Work to complete
An exact transcription of all the data is the expected reply.

Collected data entries

---+---

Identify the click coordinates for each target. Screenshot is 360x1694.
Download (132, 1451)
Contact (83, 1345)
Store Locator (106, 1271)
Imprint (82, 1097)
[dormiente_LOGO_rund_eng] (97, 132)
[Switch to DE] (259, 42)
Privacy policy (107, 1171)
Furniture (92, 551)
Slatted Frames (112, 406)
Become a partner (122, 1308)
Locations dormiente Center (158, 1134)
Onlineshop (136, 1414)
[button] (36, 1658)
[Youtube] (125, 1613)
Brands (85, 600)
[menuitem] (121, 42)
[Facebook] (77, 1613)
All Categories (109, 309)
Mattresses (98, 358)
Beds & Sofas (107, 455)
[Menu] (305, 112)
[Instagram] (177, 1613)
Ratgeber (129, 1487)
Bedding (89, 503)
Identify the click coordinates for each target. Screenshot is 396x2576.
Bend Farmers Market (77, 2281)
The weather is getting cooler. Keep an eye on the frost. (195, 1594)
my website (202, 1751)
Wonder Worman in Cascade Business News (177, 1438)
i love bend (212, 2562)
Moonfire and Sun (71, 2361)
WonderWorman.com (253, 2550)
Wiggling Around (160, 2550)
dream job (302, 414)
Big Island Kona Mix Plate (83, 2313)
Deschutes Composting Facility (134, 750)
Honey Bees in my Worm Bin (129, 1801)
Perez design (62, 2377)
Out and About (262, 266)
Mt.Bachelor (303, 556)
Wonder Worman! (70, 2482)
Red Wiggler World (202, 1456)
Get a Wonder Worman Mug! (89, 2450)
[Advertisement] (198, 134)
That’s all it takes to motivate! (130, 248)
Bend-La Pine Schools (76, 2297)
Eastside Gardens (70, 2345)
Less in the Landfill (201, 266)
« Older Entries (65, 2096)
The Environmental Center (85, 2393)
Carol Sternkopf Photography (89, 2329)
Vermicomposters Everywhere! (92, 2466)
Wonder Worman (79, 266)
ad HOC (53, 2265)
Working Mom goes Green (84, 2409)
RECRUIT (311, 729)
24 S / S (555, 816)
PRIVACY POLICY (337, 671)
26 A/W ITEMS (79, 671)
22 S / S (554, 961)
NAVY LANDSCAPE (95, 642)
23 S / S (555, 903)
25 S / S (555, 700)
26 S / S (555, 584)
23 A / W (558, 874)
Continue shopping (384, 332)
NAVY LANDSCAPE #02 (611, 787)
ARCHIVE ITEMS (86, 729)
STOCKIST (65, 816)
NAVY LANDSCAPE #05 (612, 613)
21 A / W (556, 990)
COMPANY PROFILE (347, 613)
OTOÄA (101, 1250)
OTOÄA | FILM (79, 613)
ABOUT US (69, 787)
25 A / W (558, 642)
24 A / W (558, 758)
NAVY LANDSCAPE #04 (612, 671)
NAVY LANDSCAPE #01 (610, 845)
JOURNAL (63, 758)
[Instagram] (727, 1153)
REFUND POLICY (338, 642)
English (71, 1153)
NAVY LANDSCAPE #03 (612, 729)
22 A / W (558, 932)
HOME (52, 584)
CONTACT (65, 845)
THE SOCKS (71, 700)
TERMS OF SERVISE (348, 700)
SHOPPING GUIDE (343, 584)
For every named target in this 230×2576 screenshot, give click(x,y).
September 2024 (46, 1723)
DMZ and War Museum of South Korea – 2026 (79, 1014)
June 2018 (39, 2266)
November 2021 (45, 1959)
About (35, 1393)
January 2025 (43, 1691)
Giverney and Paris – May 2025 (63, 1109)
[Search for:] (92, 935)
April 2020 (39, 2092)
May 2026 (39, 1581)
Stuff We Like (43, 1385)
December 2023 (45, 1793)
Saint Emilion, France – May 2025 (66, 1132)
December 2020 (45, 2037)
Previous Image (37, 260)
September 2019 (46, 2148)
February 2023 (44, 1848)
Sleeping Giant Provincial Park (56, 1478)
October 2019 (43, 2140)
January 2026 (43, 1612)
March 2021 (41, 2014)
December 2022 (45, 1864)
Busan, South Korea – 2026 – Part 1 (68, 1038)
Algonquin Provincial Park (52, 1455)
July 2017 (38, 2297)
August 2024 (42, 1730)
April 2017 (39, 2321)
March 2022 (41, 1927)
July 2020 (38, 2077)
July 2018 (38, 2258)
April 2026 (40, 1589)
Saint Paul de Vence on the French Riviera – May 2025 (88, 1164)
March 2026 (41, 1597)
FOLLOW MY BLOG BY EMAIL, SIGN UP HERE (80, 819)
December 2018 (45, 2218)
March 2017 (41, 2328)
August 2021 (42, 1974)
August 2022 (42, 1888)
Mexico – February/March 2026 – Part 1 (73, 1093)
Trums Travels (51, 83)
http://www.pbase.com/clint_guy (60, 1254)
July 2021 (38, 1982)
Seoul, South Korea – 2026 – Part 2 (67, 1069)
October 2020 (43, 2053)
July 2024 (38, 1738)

---+---

Answer to the problem
Identify the click coordinates for each target. Screenshot is 360x1694.
Download (132, 1451)
Contact (83, 1345)
Store Locator (106, 1271)
Imprint (82, 1097)
[dormiente_LOGO_rund_eng] (97, 132)
[Switch to DE] (259, 42)
Privacy policy (107, 1171)
Furniture (92, 551)
Slatted Frames (112, 406)
Become a partner (122, 1308)
Locations dormiente Center (158, 1134)
Onlineshop (136, 1414)
[button] (36, 1658)
[Youtube] (125, 1613)
Brands (85, 600)
[menuitem] (121, 42)
[Facebook] (77, 1613)
All Categories (109, 309)
Mattresses (98, 358)
Beds & Sofas (107, 455)
[Menu] (305, 112)
[Instagram] (177, 1613)
Ratgeber (129, 1487)
Bedding (89, 503)
Identify the click coordinates for each target. Screenshot is 396x2576.
Bend Farmers Market (77, 2281)
The weather is getting cooler. Keep an eye on the frost. (195, 1594)
my website (202, 1751)
Wonder Worman in Cascade Business News (177, 1438)
i love bend (212, 2562)
Moonfire and Sun (71, 2361)
WonderWorman.com (253, 2550)
Wiggling Around (160, 2550)
dream job (302, 414)
Big Island Kona Mix Plate (83, 2313)
Deschutes Composting Facility (134, 750)
Honey Bees in my Worm Bin (129, 1801)
Perez design (62, 2377)
Out and About (262, 266)
Mt.Bachelor (303, 556)
Wonder Worman! (70, 2482)
Red Wiggler World (202, 1456)
Get a Wonder Worman Mug! (89, 2450)
[Advertisement] (198, 134)
That’s all it takes to motivate! (130, 248)
Bend-La Pine Schools (76, 2297)
Eastside Gardens (70, 2345)
Less in the Landfill (201, 266)
« Older Entries (65, 2096)
The Environmental Center (85, 2393)
Carol Sternkopf Photography (89, 2329)
Vermicomposters Everywhere! (92, 2466)
Wonder Worman (79, 266)
ad HOC (53, 2265)
Working Mom goes Green (84, 2409)
RECRUIT (311, 729)
24 S / S (555, 816)
PRIVACY POLICY (337, 671)
26 A/W ITEMS (79, 671)
22 S / S (554, 961)
NAVY LANDSCAPE (95, 642)
23 S / S (555, 903)
25 S / S (555, 700)
26 S / S (555, 584)
23 A / W (558, 874)
Continue shopping (384, 332)
NAVY LANDSCAPE #02 (611, 787)
ARCHIVE ITEMS (86, 729)
STOCKIST (65, 816)
NAVY LANDSCAPE #05 (612, 613)
21 A / W (556, 990)
COMPANY PROFILE (347, 613)
OTOÄA (101, 1250)
OTOÄA | FILM (79, 613)
ABOUT US (69, 787)
25 A / W (558, 642)
24 A / W (558, 758)
NAVY LANDSCAPE #04 (612, 671)
NAVY LANDSCAPE #01 (610, 845)
JOURNAL (63, 758)
[Instagram] (727, 1153)
REFUND POLICY (338, 642)
English (71, 1153)
NAVY LANDSCAPE #03 (612, 729)
22 A / W (558, 932)
HOME (52, 584)
CONTACT (65, 845)
THE SOCKS (71, 700)
TERMS OF SERVISE (348, 700)
SHOPPING GUIDE (343, 584)
For every named target in this 230×2576 screenshot, give click(x,y).
September 2024 (46, 1723)
DMZ and War Museum of South Korea – 2026 (79, 1014)
June 2018 (39, 2266)
November 2021 (45, 1959)
About (35, 1393)
January 2025 (43, 1691)
Giverney and Paris – May 2025 (63, 1109)
[Search for:] (92, 935)
April 2020 (39, 2092)
May 2026 (39, 1581)
Stuff We Like (43, 1385)
December 2023 (45, 1793)
Saint Emilion, France – May 2025 (66, 1132)
December 2020 (45, 2037)
Previous Image (37, 260)
September 2019 (46, 2148)
February 2023 (44, 1848)
Sleeping Giant Provincial Park (56, 1478)
October 2019 (43, 2140)
January 2026 (43, 1612)
March 2021 (41, 2014)
December 2022 (45, 1864)
Busan, South Korea – 2026 – Part 1 (68, 1038)
Algonquin Provincial Park (52, 1455)
July 2017 (38, 2297)
August 2024 (42, 1730)
April 2017 (39, 2321)
March 2022 (41, 1927)
July 2020 (38, 2077)
July 2018 (38, 2258)
April 2026 (40, 1589)
Saint Paul de Vence on the French Riviera – May 2025 (88, 1164)
March 2026 (41, 1597)
FOLLOW MY BLOG BY EMAIL, SIGN UP HERE (80, 819)
December 2018 (45, 2218)
March 2017 (41, 2328)
August 2021 (42, 1974)
August 2022 (42, 1888)
Mexico – February/March 2026 – Part 1 (73, 1093)
Trums Travels (51, 83)
http://www.pbase.com/clint_guy (60, 1254)
July 2021 (38, 1982)
Seoul, South Korea – 2026 – Part 2 (67, 1069)
October 2020 (43, 2053)
July 2024 (38, 1738)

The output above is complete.